Appellate Court of Connecticut
Mar 3, 1987
521 A.2d 607 (Conn. App. Ct. 1987)

Opinion

(4369)

The plaintiff, who had been involved in an automobile accident in which the occupants of another vehicle were killed, appealed to the trial court from the decision by the defendant commissioner of motor vehicles suspending the plaintiff's operator's license. From that court's dismissal of his appeal, the plaintiff appealed to this court.

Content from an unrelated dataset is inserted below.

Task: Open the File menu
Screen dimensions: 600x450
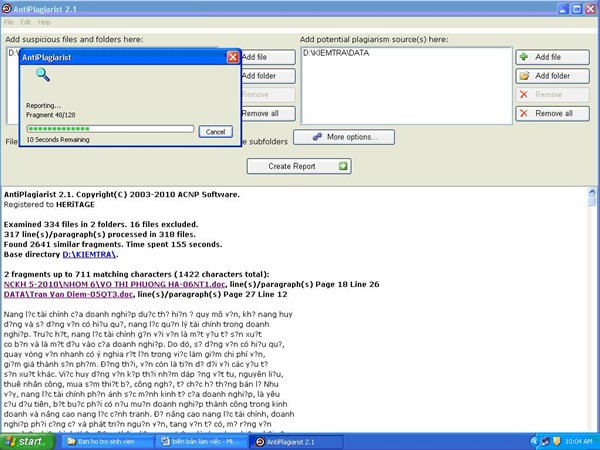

Held: 1. The plaintiff's claim to the contrary notwithstanding, the evidence presented was sufficient to support the commissioner's determination that the plaintiff's negligence or carelessness had contributed to a death. 2. The plaintiff failed to prove that the admission into evidence of the written statements of two witnesses to the accident was arbitrary, illegal or an abuse of the commissioner's discretion. 3. The plaintiffs claim that the denial of his request for continuance violated his constitutional rights was not reviewable because it was not adequately briefed.

Argued January 14, 1987

Decision released March 3, 1987

Appeal from the decision of the defendant suspending the plaintiff's license to operate a motor vehicle, brought to the Superior Court in the judicial district of Middlesex and tried to the court, Barry, J.; judgment dismissing the appeal, from which the plaintiff appealed to this court. No error.

Roger J. Frechette, for the appellant (plaintiff).

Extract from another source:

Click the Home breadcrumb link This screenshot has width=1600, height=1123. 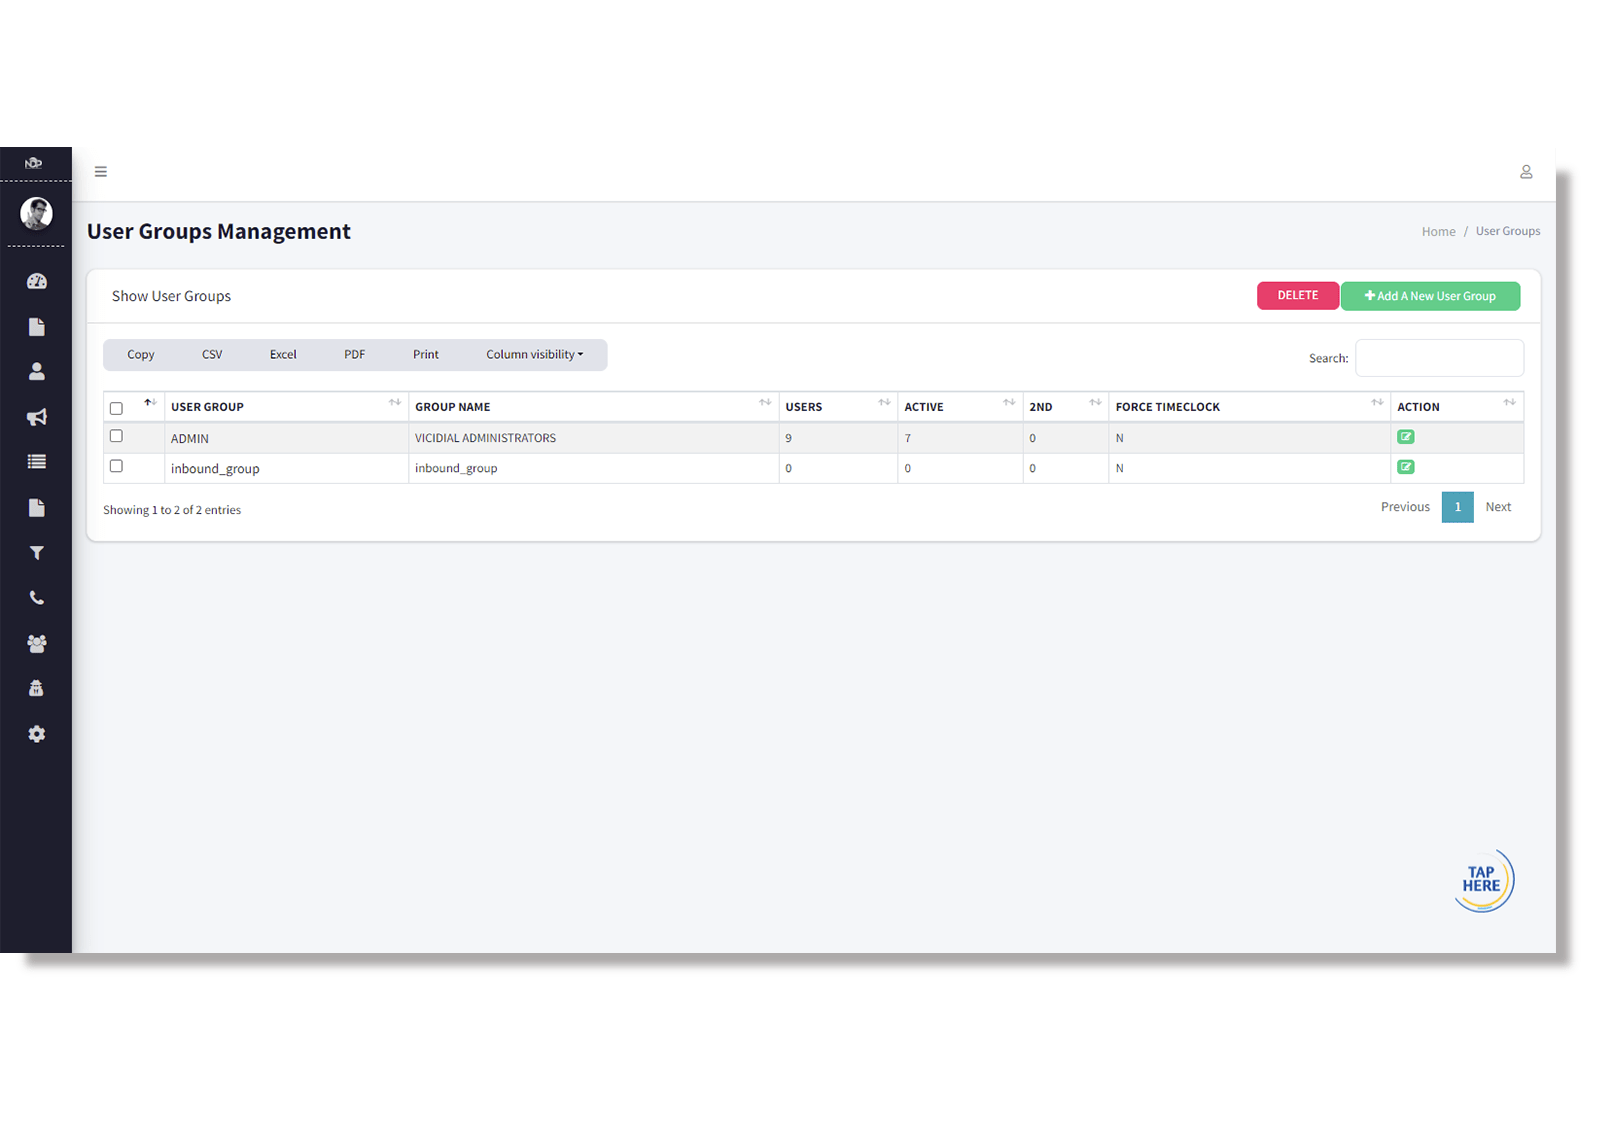click(1438, 232)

John F. Gill, assistant attorney general, with whom, on the brief, was Joseph I. Lieberman, attorney general, for the appellee (defendant).


The plaintiff was involved in a two car collision. His car crossed the center line of the roadway, striking a car being driven in the opposite direction, thereby killing two of that car's occupants. After a hearing, pursuant to General Statutes 14-111 (c), the plaintiff was found to have caused or contributed to the deaths, and the defendant commissioner of motor vehicles suspended the plaintiff's license. The trial court dismissed the appeal from that determination.

General Statutes 14-111 (c) provides: "SUSPENSION OF LICENSE AFTER FATAL ACCIDENT. The commissioner shall not suspend the license of any operator concerned in any motor vehicle accident resulting in the death of any person solely because such death has occurred, unless the facts as ascertained by the commissioner, after a hearing, indicate responsibility on the part of such operator for such accident, and, if, after such hearing, the commissioner finds that such operator has caused or contributed to such death through the violation of any provision of this chapter or of chapter 248 or through negligence or carelessness, such suspension shall be for not less than one year. A motor vehicle parked in a manner permitted by law shall not he deemed to be concerned in such accident."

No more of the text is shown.